SOURCE DOCUMENT:
Similarly, a popular television commentator, Jörg Schöneborn, issued the unambiguous moralizing condemnation: "What kind of country is this that celebrates an execution? Civilized nations once invented international law. They agreed that criminals would be brought to justice and not simply killed." America, therefore, is placed outside the civilized world: the European prejudice views the United States as the Wild West. These denunciations were not restricted to journalists, either. Former German Chancellor Helmut Schmidt denounced the bin Laden killing as a breach of international law.
Bin Laden as a venerable family man, and Americans as a mob—this is anti-Americanism pure and simple.

DATA PROVIDED:
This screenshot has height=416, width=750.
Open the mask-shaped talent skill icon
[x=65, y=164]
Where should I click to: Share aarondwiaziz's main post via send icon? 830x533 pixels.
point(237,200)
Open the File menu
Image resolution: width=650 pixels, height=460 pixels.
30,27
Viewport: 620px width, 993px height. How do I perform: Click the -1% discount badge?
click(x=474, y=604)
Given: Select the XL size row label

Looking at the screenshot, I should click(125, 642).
==
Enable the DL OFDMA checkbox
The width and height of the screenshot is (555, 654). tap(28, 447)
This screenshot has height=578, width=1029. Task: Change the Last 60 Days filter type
==
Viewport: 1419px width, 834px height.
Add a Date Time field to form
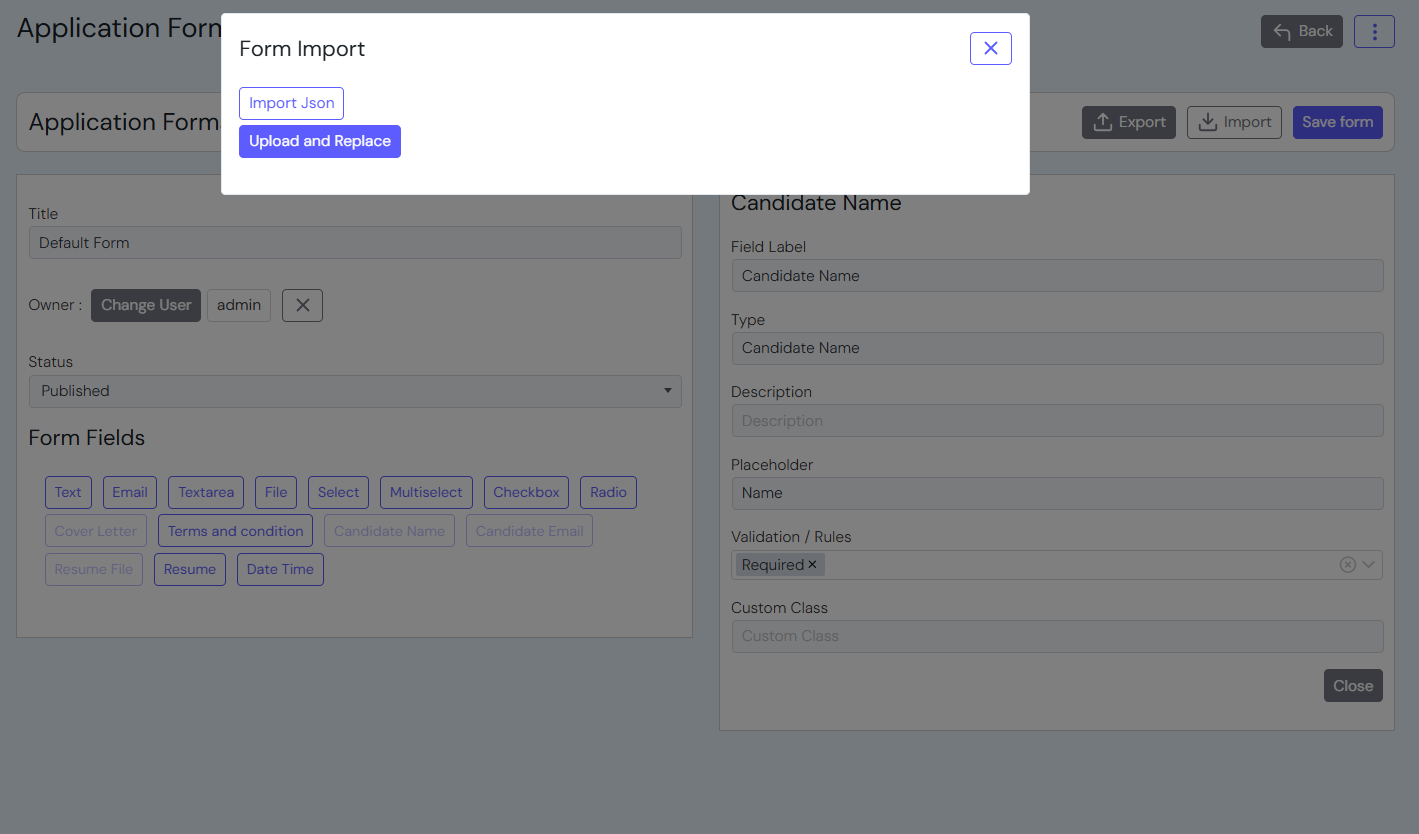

WHAT YOU SHOULD DO:
Copy the entire text about European reactions to the bin Laden killing word for word. The material has no connection to the text about reactions to the bin Laden killing.

SOLUTION BELOW:
Similarly, a popular television commentator, Jörg Schöneborn, issued the unambiguous moralizing condemnation: "What kind of country is this that celebrates an execution? Civilized nations once invented international law. They agreed that criminals would be brought to justice and not simply killed." America, therefore, is placed outside the civilized world: the European prejudice views the United States as the Wild West. These denunciations were not restricted to journalists, either. Former German Chancellor Helmut Schmidt denounced the bin Laden killing as a breach of international law.
Bin Laden as a venerable family man, and Americans as a mob—this is anti-Americanism pure and simple.